Lo que quemó a Martín mucho tiempo, se extinguió con los años amasando pan en el penal de San Justo. Harina, levadura, agua y sal. Dos mil trescientas barras horneadas de madrugada para el personal de adentro y de afuera. Y entonces, después, ese olor primario y tibio al despuntar el día se escurría por los pabellones volviendo niños a los presos.
Metía sus manos en los sacos de harina, más en verano porque siempre estaban frescos, y recordaba al Sr. Castro, que había perdido el olfato y el gusto por tanto vicio de cocaína. El viejo Castro Pimentel. Aun a sus ochenta y seis años, con la boda de su nieta en vísperas, se encargó de mangonearle la vida.
—Se me gradúa el hijo, Sr. Castro —había dicho una semana antes—. Mi mujer esta vez no me perdona.
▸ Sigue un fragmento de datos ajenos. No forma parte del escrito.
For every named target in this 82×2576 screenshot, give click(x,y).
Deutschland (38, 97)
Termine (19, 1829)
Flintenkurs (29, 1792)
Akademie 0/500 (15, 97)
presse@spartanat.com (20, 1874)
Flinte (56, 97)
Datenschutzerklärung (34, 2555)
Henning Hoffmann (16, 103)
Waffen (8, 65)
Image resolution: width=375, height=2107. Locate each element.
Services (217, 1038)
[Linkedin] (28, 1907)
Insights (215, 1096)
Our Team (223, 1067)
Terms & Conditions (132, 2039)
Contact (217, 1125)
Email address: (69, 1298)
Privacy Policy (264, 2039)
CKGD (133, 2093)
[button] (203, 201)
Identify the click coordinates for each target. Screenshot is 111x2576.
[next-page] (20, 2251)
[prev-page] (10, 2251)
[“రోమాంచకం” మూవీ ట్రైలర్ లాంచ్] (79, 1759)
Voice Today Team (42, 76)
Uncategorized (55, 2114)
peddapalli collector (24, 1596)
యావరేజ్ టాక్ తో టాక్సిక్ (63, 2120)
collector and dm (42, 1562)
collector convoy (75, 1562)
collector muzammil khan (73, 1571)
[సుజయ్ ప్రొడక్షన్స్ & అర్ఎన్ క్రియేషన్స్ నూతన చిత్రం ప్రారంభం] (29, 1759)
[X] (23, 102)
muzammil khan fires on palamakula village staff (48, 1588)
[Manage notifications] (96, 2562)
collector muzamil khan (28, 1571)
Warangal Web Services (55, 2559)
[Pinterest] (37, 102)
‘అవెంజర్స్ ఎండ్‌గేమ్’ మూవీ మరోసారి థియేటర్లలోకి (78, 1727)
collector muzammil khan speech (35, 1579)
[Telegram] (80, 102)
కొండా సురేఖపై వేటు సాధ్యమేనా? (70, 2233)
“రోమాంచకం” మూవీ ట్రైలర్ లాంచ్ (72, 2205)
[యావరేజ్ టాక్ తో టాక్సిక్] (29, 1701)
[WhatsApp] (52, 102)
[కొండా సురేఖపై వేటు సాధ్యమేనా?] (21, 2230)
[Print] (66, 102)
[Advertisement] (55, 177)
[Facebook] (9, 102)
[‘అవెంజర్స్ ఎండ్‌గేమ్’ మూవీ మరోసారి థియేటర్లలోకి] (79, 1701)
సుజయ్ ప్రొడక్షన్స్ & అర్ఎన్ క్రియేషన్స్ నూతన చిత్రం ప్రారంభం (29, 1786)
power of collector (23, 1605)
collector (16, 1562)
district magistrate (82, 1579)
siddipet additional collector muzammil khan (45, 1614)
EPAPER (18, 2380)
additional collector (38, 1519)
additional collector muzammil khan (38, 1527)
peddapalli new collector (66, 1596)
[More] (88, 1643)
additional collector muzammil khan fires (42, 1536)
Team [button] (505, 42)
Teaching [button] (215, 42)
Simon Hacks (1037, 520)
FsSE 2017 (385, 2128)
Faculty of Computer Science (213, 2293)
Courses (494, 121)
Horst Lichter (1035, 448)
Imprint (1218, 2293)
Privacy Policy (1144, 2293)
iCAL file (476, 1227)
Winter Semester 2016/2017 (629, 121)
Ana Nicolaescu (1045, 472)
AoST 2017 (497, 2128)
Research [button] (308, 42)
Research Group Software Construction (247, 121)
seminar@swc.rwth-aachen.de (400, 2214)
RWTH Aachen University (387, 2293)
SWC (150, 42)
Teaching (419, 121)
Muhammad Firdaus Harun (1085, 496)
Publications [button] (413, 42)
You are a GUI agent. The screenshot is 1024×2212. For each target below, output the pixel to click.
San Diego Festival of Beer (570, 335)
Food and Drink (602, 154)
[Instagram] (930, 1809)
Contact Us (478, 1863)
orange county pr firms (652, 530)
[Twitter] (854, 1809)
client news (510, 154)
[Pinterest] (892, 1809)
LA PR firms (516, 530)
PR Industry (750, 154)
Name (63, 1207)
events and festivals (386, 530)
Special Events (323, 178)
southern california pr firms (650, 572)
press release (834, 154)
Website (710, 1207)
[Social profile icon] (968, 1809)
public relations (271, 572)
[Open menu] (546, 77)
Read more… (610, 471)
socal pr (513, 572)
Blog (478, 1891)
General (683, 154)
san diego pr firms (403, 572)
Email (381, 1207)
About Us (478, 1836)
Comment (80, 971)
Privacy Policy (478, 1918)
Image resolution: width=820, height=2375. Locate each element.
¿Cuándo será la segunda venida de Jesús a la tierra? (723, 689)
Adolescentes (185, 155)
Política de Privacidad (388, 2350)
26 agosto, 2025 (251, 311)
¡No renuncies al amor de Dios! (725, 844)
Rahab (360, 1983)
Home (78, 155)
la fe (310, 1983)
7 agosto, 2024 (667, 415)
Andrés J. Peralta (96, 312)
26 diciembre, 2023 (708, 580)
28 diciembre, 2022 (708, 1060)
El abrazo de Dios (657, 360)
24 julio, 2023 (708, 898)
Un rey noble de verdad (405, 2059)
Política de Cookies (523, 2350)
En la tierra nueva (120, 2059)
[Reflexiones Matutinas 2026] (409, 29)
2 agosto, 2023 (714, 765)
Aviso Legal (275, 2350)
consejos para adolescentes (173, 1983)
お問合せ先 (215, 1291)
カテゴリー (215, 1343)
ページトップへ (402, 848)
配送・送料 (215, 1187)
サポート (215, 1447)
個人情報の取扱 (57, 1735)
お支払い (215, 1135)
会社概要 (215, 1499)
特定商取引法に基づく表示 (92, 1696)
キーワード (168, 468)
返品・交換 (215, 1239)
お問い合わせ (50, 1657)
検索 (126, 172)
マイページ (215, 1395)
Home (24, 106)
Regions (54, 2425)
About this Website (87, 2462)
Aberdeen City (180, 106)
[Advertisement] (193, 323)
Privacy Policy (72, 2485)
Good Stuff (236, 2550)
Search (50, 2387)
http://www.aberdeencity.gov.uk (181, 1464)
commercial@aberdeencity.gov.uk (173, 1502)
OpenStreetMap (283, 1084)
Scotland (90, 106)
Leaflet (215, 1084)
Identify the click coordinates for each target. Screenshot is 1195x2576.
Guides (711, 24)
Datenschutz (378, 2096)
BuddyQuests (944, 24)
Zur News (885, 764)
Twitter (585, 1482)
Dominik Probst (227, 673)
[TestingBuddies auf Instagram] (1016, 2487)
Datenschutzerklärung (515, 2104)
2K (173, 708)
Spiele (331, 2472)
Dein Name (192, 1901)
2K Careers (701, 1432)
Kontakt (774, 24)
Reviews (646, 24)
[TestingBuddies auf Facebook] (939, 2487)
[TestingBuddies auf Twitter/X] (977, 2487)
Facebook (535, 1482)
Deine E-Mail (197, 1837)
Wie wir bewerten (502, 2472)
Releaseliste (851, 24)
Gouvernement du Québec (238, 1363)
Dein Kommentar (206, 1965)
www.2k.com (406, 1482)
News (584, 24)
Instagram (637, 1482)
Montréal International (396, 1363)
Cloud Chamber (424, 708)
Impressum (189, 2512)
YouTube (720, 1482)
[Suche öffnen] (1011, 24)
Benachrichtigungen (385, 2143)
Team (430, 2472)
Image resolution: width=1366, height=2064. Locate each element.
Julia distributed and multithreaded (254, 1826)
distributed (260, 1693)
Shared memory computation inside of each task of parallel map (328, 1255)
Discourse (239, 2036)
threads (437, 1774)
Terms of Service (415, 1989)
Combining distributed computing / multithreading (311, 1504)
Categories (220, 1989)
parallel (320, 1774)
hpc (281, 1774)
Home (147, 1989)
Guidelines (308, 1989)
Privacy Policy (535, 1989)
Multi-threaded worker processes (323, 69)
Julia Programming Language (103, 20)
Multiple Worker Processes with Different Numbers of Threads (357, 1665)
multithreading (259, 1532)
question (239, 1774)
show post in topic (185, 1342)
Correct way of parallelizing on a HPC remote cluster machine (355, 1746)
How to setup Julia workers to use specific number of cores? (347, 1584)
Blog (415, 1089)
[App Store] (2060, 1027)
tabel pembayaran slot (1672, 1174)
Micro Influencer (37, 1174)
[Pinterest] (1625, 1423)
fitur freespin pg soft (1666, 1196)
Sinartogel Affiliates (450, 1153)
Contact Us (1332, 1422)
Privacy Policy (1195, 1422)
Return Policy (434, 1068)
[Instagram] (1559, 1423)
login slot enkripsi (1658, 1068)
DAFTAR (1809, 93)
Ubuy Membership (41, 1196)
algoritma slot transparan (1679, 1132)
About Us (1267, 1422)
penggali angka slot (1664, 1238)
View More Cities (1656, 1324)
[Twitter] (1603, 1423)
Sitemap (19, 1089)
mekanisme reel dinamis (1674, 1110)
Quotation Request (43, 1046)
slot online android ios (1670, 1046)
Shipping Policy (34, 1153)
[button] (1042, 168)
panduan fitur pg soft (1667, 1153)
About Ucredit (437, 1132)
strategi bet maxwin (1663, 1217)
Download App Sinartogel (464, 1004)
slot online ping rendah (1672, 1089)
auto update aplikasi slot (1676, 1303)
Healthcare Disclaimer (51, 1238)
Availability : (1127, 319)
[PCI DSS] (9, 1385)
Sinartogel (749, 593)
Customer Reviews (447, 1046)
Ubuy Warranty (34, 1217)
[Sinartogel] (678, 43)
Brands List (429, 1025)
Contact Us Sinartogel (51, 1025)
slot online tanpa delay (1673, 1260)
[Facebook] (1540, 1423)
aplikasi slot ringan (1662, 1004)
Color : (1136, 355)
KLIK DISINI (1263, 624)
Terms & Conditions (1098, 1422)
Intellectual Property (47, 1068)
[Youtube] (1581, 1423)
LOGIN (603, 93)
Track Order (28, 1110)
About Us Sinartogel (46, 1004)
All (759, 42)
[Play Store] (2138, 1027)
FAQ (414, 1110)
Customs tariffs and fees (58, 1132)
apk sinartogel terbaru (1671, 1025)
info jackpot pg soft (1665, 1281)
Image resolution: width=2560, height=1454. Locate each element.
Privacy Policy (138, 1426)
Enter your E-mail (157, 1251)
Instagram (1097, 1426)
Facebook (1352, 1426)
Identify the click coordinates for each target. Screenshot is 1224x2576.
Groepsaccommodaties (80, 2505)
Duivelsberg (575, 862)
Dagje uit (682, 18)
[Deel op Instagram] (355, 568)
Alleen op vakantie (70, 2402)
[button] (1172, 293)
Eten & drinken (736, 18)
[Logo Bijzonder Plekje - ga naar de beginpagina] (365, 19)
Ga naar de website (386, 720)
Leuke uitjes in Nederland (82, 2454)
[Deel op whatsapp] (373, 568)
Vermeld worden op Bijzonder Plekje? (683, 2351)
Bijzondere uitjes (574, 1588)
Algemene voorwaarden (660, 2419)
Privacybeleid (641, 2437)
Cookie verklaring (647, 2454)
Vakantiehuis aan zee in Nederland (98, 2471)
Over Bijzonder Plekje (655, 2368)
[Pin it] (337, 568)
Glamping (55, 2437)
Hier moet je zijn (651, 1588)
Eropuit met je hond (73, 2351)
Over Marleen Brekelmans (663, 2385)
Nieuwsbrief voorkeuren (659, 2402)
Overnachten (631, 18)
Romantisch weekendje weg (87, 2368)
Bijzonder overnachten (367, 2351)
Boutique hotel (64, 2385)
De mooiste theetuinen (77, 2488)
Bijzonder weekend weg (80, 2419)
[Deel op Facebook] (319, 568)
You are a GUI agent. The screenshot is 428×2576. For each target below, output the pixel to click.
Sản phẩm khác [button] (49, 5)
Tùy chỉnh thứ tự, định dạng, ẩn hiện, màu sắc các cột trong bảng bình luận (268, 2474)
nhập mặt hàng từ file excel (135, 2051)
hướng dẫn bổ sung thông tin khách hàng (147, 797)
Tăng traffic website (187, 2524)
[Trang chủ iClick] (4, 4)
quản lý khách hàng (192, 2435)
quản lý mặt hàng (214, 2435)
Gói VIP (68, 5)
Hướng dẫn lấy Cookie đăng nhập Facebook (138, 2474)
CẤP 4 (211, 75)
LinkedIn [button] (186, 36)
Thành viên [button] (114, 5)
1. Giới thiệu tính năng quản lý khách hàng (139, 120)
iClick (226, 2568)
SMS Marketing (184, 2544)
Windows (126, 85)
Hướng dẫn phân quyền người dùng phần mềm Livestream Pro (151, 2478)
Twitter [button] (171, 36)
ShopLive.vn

—Padre pobre, hijo pobre. No celebre cosas inútiles, Martín, hágame caso. Mándele a su mujer unas flores. A mi cuenta. Y a su hijo, dígale que el mío necesita peón para el chaletito que se está montando. Que no se diga que no pienso en usted —dijo masticando—. Ahora déjeme con mi bacalao y sepa que aunque vaya a servir, es un invitado más de la boda. Si quiere, cuando salga de su graduación, dígale a su hijo que venga y le eche una mano. Se lo pago aparte.
Bacalao confitado cada noche de los viernes. Solo Martín debía cocinarlo. Sin excusas tenía que estar allí para el Sr. Castro: el de los contenedores de la muerte en el puerto de mercantes y el que cambió plomo por el silencio de los testigos; el que dejó a su mujer con la nariz torcida de un derechazo al oponerse al juego de papá y mamá.
La noche del viernes, antes del casamiento, el Sr. Castro esperaba su bacalao de costumbre aunque en la actualidad le tocaba solo recordar su sabor. Martín cortó la cebolla en juliana. Vio saltar la alinasa al romper sus células y ascender el ácido que le provocaba lágrimas, también de rabia. Troceó pimiento del piquillo, un trozo de guindilla y enharinó un taco de bacalao. Lo puso todo en una sartén pequeña y la tapó. La lenta cocción emulsionó el aceite con el jugo del bacalao, y la cebolla al dente bañó con su dulzor el resto de ingredientes. Para finalizar trituró seis dientes de ajo que diluyó en aceite de oliva a fuego lento hasta dejarlos invisibles y los vertió sobre el pescado al emplatarlo.
El viejo era paciente. Sin sentidos para degustar. Con tanto cuadro clínico, achaques y alergias de mucho riesgo, no podía darse el lujo de alterarse, y menos, a una noche de la boda de su queridísima nieta.
—¡Ah! Aquí viene mi bacalao.
—Sí, señor Castro. Que le aproveche.
—Recuerdas mis alergias ¿verdad? Tengo que preguntar. Ya sabes.
—Descuide, señor. Esta receta no lleva ajo.